When conscience pricks

‘Nadhimoolam’ portrayed the agony of the protagonist.

February 26, 2015 08:16 pm | Updated 08:57 pm IST

A scene from Nadhimoolam. Photo: M. Vedhan

A scene from Nadhimoolam. Photo: M. Vedhan

A clear conscience is a soft pillow. Our conscience can make our lives miserable, by reminding us of our mistakes. The still small voice does not rest until atonement has been made. In the case of some, atonement isn’t enough. The guilt feeling drives them to actively seek death, for this is the only way they can be released from the nagging of their conscience.

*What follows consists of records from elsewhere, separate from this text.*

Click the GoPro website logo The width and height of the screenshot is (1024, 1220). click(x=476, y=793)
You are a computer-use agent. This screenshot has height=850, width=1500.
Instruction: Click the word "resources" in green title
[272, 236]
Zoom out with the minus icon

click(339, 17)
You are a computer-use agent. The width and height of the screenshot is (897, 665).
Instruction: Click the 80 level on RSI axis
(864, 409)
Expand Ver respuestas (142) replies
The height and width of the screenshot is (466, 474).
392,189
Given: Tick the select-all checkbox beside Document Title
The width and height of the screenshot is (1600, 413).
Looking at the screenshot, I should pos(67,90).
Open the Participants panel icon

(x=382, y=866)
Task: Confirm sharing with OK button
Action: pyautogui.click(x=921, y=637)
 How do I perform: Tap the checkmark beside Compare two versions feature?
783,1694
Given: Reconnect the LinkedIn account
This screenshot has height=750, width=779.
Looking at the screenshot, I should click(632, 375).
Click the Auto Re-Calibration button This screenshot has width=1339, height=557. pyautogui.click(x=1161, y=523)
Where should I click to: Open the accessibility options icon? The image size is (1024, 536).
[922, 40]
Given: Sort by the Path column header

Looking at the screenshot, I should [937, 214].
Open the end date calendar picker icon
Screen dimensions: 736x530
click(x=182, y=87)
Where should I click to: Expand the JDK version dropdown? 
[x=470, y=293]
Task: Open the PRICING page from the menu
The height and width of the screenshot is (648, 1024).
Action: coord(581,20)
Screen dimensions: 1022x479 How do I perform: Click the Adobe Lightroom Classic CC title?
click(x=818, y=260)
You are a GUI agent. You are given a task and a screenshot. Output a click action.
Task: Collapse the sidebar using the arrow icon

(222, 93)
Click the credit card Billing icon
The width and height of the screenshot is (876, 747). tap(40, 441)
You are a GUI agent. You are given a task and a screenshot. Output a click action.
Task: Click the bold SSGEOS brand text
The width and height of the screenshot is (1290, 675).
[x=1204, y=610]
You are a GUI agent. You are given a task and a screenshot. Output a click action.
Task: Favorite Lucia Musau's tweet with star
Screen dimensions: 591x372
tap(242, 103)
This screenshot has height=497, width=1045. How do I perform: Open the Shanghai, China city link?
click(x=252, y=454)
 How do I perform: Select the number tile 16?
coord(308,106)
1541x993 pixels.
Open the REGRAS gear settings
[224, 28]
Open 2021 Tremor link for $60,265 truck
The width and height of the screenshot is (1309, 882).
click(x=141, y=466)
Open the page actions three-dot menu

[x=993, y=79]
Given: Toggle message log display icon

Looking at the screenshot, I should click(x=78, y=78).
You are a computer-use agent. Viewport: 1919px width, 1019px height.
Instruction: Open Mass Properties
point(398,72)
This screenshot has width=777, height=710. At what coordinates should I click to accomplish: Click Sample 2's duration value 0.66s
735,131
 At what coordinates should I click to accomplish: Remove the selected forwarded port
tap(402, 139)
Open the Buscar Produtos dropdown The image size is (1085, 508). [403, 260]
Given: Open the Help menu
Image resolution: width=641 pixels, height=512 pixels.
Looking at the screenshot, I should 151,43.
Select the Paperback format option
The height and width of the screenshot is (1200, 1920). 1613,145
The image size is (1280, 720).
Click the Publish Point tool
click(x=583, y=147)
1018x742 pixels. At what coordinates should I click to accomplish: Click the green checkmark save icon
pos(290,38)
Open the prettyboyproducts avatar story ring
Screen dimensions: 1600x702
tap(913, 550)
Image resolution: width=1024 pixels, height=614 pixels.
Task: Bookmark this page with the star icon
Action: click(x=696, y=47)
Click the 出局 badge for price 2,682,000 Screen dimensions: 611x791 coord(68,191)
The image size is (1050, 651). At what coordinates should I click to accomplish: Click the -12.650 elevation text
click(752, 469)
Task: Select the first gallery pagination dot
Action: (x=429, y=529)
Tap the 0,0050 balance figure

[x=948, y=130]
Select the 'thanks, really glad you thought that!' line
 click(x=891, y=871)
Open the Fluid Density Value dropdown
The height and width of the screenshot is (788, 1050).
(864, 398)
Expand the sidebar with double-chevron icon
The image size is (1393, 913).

Gopi (Girish) is a man, whose past haunts him so much, that reparation for past mistakes isn’t enough for him. He wants to end the torment by seeking death at the hands of those he has wronged. In Prayatna’s play ‘Nadhimoolam’ (story, dialogue, direction K. Vivekshankar), Gopi’s conscience appears to be the protagonist. The play takes us through the events of Gopi’s past in the form of his agonising memories, with an unexpected twist in the tale.

Psychiatry, fanciful ideas like incidents from a previous birth intruding into the present and philosophy were all thrown in, resulting in a hodgepodge effect. Why did the psychiatrist (Prema Sadasivam) keep standing all the time, when she talked to Ashwin? Being seated would have been more natural.

The sets were simple, but tastefully done. Each half of the stage served as a different house, with the portion in the middle serving as the psychiatrist’s clinic. Lighting (Chetta Ravi) was very effective, especially in the jail scene and when Gopi’s meditative posture was highlighted.

Jothi (Harini Krishna) is not only magnanimous, but practical too, when she says she is not angry with Gopi. He is the only father she has known, and she feels harking back to the past serves no purpose. While one can appreciate her ability to move beyond the cobwebs of the past, one fails to see how she could take a shocking revelation about her past with no reaction at all. She just sits there placidly, listening to Gopi, as he tells her the truth.

Except for this, Harini - a newcomer to the stage, did well, as did Narender Kumar, also a debutant. Girish gave a fine performance, with his body language and modulation in dialogue delivery.

The play ran to two hours. This was too long a duration for Gopi’s conscience to have its say, and to seek a solution.